Как надумала, так и сделала. Чем больше время шло, тем сильней суетились слуги в доме. Соседние господа подъезжали, своих крепостных красавиц и собак везли — на показ друг дружке.
И пока на конном дворе господа смотрели собак, а в большой людской людей меняли, покупали и продавали, Арина крутилась возле светелки, а как увидала — никого нет, улучила минутку, открыла сундук и зарылась в рваном тряпье, положив на самый верх, как было, кокошники и уборы. Тихонько прикрыла за собой крышку и стала ночи ждать. Не знала она, сколько пролежала в сундуке, только вдруг услыхала, как кто-то тихонько над ней крышку приоткрыл и скореючи снова захлопнул, повернул ключ в замке, и опять тихо в светелке стало.
Был это господский приказчик. Давно он пристрастился воровать господское добро. Так и в этот вечер поступил. Под шумок выкрал кокошник, жемчугами расшитый, в остальном тряпье рыться не стал, закрыл сундук, вынул ключ и был таков. «Найди попробуй, — думал он про себя, когда в светелке столько народу перебывало». Потом отряхнулся, принял важный вид, как полагалось, и занялся своим делом.
Никто не слыхал, как стонала Арина в сундуке; только когда хватились ее звать на смотрины в людскую, как в землю провалилась она. Пытали Егора и всю родню, но и те не повинились. Да и в чем было виниться?
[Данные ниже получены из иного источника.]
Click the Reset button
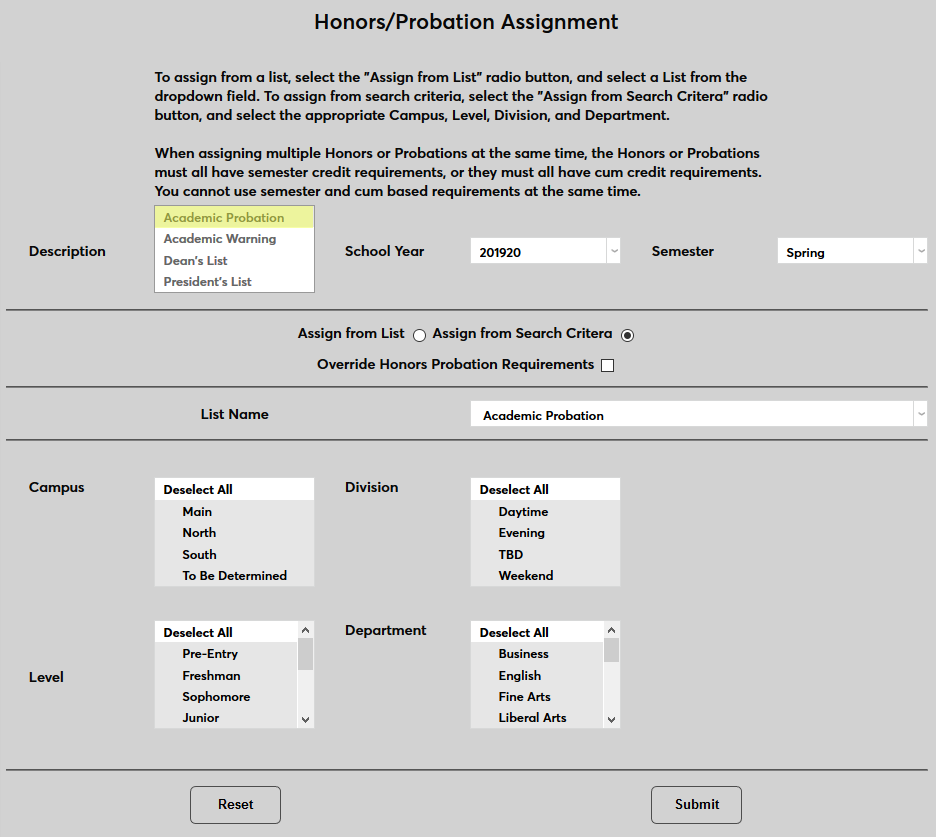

Сам Егор сходил с ума, в догадках теряясь, куда жена подевалась.
Будто овечка предыконная, потухла жизнь его жены Арины… Так люди говорили. Только вскоре стали люди замечать, что в светелке, где девок наряжали, из сундука тяжелый дух пошел. Открыли его, выбросили всю рухлядь и на мертвую Арину натакались…
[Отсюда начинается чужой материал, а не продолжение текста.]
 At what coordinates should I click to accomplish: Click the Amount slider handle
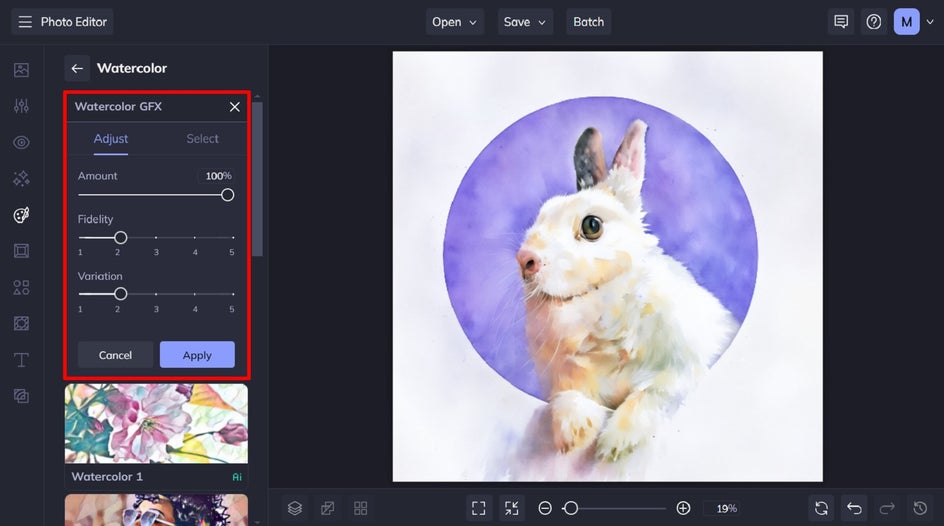227,195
Молчал Егор, когда мертвую Арину увидал. Кончилась для него краса, от которой, как говорится, веселеет ум, теплеет сердце. И решился он на страшное дело — петуха господам пустить и в бега податься.
Как решил, так и сделал. Вперед себя сынов в путь отправил, добрые люди помогли, а когда графские владения запылали, вскочил и он на коня, сыновей догнал. Пока тушили да кричали, Егор был уже далеко. Его верные дружки графским егерям другую тропу показали, по которой якобы Егор бежал. Одним словом, так и ушел мужик.
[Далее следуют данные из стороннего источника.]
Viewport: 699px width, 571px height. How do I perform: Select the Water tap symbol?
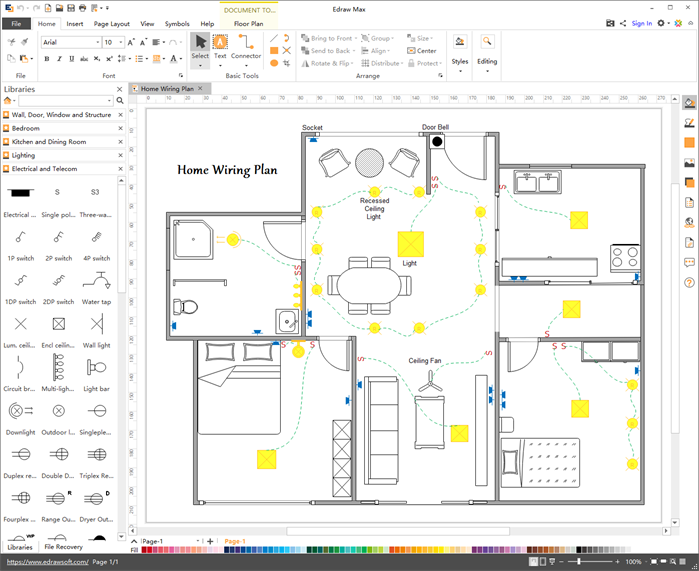click(96, 281)
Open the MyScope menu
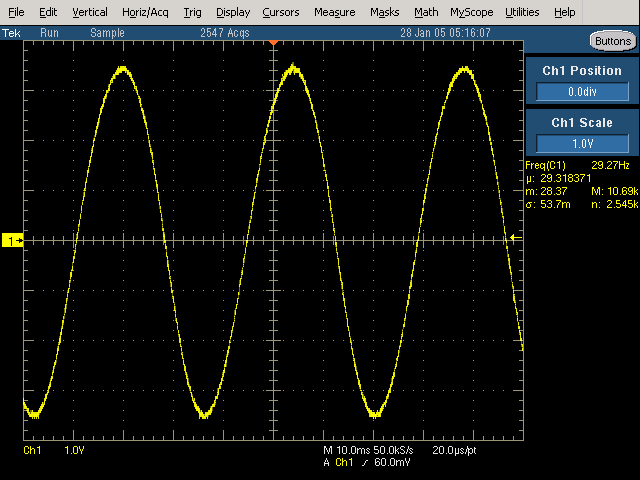Image resolution: width=640 pixels, height=480 pixels. 471,12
А когда через Урал перешел и в станице Степной осел вместе с сыновьями, то и прижился, стал работать кузнецом. Такое мастерство всегда спрос находило. Только трудно ему было одному ребят растить, а тут, как на Егорову беду, весна наступила. Каждая травинка поднялась. Каждая сосенка в бору помолодела, заискрились золотинки на реке, зашумели ветры на горах.
После Петрова дня жениться он задумал. Нелегко было ему выбрать себе невесту, коли в жизни уже желанная была, да и кто обзарится на такую ораву: шесть мужиков — ни как-нибудь. Надо и постирать и накормить.
Так и получилось: не любовь со станичной родней, а сваха породнила. Казачка немолодая была, зато из богатеньких угадала. Стал Егор жить с одной, а вспоминать о другой — о покойнице Арине, да и характер у новой жены, что кривое полено оказался — ни в какую поленницу не уложить. Сыновья мачеху терпеть не стали, по заводам и степи разошлись — кречетами разлетелись, а Вахрушка к баю в пастухи угодил.
Раза два приходил он к отцу, да скореючи в степь ворочался, оттого что жизнь у отца, как придорожный подожженный пень, началась: не горит и не гаснет. Семнадцатый год уже парню пошел, понимать все стал, что к чему. Когда же пришлось Вахрушке с табунами скота в Урал пойти, не вздохнул и не охнул. Так и ушел в горы пастухом байским.
Далеко в горах было селение, куда скот пригнали. Не считал Вахрушка, сколько было у хозяина скота, да и зачем было ему считать! А вот сколько было пастухов, таких же бездомных, каким был и сам, это Вахрушка хорошо знал. С одним из пастухов подружился Вахрушка. Пастуха Гасаном звали. Такой же молчаливый, как и Вахрушка был. Не зубоскал, стариков не обижал, зря не задирался. В степи храбрым был и пастухов в беде не оставлял и больше всего на свете любил сказки говорить. Много их он знал. Откуда, что и бралось у него? Слова как у мудреца, хотя по годам однолеток с Вахрушкой. Любил Вахрушка Гасана слушать. Особенно летом, в ночном, в степи. Говорил Гасан про то, что виделось ему, — про звезды и ковыль, про ветер и горы, как великаны. Он говорил и про свою сестру — девушку Мухасану и далекую Бухару.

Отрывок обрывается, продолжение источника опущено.